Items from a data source
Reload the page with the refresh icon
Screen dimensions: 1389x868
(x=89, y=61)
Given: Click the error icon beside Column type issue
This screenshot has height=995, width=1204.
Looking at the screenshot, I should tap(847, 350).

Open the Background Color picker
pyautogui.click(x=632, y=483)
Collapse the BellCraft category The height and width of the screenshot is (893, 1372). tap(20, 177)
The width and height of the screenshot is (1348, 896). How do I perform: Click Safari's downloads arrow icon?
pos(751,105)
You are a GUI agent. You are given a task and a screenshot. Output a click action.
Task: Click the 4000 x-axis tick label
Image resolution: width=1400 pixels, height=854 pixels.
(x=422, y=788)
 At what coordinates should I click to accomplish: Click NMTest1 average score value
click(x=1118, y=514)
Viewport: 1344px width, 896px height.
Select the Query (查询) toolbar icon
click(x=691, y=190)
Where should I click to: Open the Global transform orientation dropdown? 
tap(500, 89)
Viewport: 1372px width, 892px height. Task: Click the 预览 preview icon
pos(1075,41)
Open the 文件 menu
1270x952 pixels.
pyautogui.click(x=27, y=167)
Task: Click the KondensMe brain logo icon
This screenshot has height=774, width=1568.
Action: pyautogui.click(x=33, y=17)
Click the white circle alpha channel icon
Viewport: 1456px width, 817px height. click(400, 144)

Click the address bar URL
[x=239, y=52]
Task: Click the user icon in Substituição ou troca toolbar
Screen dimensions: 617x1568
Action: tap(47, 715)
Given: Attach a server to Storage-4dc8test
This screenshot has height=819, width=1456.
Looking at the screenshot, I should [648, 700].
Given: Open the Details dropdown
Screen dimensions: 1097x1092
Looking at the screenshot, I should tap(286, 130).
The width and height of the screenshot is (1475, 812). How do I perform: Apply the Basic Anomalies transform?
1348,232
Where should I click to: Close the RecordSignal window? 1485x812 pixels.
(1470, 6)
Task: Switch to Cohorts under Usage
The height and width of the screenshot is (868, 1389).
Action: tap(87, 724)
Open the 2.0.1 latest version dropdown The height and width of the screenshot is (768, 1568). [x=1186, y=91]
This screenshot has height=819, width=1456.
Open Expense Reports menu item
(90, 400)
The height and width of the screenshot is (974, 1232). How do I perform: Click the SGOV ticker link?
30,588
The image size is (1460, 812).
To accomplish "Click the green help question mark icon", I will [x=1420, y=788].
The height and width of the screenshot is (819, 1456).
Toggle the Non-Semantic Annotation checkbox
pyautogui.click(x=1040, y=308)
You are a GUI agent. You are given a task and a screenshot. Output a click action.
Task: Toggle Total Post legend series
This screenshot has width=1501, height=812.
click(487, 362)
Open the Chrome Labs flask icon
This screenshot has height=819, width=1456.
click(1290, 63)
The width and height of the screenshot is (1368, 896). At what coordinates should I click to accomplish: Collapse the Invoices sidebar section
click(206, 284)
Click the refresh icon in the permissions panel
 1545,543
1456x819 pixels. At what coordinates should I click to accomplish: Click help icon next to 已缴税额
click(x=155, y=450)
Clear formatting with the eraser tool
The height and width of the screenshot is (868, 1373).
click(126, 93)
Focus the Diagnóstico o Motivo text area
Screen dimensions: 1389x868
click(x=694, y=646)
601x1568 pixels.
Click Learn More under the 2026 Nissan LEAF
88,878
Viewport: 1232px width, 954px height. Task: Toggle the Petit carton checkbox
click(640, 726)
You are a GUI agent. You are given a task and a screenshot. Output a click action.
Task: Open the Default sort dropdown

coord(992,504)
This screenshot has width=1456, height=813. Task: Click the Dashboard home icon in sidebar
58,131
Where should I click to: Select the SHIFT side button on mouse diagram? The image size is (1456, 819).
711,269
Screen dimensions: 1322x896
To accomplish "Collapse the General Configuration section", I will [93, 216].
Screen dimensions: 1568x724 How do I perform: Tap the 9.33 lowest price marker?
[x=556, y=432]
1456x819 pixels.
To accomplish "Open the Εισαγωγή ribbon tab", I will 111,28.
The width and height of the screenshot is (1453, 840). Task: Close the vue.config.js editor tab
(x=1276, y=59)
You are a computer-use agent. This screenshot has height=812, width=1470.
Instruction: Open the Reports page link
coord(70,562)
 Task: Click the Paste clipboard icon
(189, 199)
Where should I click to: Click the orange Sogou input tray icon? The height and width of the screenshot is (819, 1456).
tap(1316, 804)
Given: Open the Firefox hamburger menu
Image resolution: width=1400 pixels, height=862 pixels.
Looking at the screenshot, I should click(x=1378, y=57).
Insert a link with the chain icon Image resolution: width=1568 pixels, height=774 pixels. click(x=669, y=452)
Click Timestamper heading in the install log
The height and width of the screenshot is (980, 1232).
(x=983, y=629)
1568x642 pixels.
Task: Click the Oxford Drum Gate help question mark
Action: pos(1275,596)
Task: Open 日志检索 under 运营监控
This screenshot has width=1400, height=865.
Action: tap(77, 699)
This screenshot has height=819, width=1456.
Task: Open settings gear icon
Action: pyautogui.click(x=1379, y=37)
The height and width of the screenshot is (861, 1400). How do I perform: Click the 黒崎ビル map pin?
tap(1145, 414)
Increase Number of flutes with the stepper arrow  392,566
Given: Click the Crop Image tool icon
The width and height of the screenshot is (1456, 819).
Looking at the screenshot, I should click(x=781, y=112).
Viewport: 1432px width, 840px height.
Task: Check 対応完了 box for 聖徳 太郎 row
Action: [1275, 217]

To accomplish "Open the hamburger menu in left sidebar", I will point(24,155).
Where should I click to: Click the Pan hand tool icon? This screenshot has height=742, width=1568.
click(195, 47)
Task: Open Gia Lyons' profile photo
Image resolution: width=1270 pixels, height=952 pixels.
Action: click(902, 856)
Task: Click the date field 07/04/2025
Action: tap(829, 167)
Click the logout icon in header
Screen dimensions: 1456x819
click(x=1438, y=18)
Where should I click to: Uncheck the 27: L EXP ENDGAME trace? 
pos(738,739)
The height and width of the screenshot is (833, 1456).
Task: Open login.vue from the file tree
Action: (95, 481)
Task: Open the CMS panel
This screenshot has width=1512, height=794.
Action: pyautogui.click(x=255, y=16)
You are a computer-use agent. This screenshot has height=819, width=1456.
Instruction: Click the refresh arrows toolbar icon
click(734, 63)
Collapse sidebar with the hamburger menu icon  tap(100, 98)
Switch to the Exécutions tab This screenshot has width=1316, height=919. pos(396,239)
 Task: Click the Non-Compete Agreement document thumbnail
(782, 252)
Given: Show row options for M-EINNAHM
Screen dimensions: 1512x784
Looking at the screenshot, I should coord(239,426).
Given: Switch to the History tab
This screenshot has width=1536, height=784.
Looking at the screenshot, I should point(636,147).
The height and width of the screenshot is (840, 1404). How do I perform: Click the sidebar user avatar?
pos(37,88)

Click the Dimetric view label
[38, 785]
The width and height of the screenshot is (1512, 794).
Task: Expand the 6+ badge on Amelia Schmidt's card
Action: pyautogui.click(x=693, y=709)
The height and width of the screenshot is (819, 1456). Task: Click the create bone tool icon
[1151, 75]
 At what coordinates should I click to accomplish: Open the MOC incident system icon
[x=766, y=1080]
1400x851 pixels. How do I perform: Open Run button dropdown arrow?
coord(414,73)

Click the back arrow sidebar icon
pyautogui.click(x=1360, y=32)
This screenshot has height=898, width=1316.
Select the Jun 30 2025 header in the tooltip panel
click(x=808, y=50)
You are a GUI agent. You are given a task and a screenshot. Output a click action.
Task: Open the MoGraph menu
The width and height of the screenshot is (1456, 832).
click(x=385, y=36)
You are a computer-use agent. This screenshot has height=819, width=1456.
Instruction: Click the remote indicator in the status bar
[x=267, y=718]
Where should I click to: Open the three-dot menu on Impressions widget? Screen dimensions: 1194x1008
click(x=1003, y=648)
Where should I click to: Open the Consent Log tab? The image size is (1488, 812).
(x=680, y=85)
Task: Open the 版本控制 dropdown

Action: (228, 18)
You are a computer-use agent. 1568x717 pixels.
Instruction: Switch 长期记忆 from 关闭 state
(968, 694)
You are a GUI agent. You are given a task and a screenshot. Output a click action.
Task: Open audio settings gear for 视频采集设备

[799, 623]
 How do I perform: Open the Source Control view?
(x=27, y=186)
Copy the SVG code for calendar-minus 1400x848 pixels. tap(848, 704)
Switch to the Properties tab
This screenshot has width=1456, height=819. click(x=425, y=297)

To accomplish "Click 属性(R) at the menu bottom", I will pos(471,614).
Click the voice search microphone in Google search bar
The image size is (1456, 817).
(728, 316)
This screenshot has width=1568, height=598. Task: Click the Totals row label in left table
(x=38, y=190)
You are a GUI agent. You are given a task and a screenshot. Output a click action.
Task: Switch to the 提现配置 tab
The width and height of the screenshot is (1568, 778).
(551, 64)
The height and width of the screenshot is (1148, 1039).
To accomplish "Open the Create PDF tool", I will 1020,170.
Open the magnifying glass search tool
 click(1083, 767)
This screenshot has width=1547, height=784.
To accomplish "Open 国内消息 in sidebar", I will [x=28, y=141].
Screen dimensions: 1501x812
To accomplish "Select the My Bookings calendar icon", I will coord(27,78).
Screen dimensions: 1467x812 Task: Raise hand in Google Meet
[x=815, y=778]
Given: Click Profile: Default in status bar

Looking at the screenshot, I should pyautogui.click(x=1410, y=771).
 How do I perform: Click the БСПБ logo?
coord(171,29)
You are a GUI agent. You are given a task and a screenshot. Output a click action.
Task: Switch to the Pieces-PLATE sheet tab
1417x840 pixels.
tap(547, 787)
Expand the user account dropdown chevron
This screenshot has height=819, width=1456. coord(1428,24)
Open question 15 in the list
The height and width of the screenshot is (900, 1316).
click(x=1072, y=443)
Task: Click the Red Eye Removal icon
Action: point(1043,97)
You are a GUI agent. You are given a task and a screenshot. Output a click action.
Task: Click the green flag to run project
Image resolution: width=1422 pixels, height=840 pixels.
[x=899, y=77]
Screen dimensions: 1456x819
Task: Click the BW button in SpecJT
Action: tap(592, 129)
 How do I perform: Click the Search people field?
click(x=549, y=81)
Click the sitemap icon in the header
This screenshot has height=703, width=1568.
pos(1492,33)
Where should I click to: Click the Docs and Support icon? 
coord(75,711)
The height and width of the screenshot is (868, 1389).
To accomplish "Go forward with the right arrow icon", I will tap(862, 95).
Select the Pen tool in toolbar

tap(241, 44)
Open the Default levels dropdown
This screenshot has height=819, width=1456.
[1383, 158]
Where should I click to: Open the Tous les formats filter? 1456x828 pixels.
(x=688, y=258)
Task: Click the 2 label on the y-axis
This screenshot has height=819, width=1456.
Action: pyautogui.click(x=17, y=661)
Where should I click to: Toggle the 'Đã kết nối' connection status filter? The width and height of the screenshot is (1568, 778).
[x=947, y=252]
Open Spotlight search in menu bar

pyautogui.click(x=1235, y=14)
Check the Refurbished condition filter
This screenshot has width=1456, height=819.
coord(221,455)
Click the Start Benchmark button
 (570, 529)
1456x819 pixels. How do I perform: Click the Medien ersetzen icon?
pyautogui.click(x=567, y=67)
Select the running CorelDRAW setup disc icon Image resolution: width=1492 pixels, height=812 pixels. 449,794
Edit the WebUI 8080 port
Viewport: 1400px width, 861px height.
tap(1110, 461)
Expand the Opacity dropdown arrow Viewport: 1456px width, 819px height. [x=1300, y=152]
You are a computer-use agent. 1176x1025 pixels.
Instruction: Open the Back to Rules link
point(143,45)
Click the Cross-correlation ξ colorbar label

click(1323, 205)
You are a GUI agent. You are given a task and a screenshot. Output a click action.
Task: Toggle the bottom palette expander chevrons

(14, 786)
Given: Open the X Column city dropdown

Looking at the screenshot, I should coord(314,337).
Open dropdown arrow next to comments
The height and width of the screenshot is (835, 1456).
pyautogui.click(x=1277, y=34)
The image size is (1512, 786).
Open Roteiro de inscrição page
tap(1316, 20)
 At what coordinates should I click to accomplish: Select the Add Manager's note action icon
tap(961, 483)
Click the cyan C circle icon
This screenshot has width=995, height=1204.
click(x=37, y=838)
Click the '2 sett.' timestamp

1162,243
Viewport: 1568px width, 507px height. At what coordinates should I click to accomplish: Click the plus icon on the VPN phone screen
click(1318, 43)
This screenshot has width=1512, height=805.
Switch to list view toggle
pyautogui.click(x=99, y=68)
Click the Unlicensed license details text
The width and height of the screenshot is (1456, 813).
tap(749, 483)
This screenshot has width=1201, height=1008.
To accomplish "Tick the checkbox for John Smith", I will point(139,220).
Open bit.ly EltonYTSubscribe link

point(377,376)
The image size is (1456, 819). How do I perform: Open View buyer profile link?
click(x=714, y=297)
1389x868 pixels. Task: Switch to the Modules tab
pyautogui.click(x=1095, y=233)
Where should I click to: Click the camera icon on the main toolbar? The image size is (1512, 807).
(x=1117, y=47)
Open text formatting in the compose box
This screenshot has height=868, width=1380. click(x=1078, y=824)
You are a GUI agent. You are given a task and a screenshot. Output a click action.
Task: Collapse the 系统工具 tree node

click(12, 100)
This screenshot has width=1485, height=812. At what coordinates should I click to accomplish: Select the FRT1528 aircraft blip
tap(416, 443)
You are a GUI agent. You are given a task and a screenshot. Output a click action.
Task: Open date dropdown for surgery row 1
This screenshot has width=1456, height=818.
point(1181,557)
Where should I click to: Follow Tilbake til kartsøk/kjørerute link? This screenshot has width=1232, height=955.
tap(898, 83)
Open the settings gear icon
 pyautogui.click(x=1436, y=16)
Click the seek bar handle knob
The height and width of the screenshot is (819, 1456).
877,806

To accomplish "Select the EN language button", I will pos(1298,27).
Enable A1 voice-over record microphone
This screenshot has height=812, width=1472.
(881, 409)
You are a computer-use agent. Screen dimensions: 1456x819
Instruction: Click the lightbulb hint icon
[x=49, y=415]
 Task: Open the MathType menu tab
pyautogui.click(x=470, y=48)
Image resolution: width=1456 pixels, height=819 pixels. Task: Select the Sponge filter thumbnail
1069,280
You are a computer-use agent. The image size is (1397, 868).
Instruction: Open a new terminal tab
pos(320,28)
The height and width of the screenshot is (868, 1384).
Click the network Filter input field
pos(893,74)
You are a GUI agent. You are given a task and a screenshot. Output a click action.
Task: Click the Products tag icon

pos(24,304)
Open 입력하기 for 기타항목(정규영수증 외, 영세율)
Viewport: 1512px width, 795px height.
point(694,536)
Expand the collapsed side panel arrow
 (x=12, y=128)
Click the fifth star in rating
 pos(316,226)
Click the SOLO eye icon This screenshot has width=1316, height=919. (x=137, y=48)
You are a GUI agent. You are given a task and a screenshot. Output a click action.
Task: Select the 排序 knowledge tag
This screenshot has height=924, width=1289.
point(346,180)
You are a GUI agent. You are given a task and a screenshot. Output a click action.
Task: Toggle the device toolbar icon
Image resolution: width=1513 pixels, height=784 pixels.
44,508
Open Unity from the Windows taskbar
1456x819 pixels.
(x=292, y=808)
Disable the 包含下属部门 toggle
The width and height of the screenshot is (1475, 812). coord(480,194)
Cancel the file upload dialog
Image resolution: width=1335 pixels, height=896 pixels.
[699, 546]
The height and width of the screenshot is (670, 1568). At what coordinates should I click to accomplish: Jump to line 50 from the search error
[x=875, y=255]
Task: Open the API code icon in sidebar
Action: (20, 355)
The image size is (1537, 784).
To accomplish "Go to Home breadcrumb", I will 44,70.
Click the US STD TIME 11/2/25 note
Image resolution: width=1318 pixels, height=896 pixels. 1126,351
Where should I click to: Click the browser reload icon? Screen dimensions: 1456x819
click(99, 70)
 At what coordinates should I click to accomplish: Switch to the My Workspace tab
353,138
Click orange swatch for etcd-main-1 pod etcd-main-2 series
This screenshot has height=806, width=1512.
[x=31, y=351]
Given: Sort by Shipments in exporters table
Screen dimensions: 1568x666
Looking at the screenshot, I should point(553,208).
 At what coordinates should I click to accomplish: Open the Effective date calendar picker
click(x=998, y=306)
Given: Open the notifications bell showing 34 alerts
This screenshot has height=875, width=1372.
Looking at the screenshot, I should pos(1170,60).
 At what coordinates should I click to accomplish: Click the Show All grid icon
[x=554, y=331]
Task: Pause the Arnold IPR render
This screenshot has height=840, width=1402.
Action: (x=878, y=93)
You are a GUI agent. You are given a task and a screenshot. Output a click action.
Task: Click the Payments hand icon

> _Exercise requirements_
What you give back should be exactly the lines of the data above from the line with "Task: Switch to the Pieces-PLATE sheet tab" through the line with "Task: Click the green flag to run project", both of those included, and nothing more.

> _The answer_
Task: Switch to the Pieces-PLATE sheet tab
1417x840 pixels.
tap(547, 787)
Expand the user account dropdown chevron
This screenshot has height=819, width=1456. coord(1428,24)
Open question 15 in the list
The height and width of the screenshot is (900, 1316).
click(x=1072, y=443)
Task: Click the Red Eye Removal icon
Action: point(1043,97)
You are a GUI agent. You are given a task and a screenshot. Output a click action.
Task: Click the green flag to run project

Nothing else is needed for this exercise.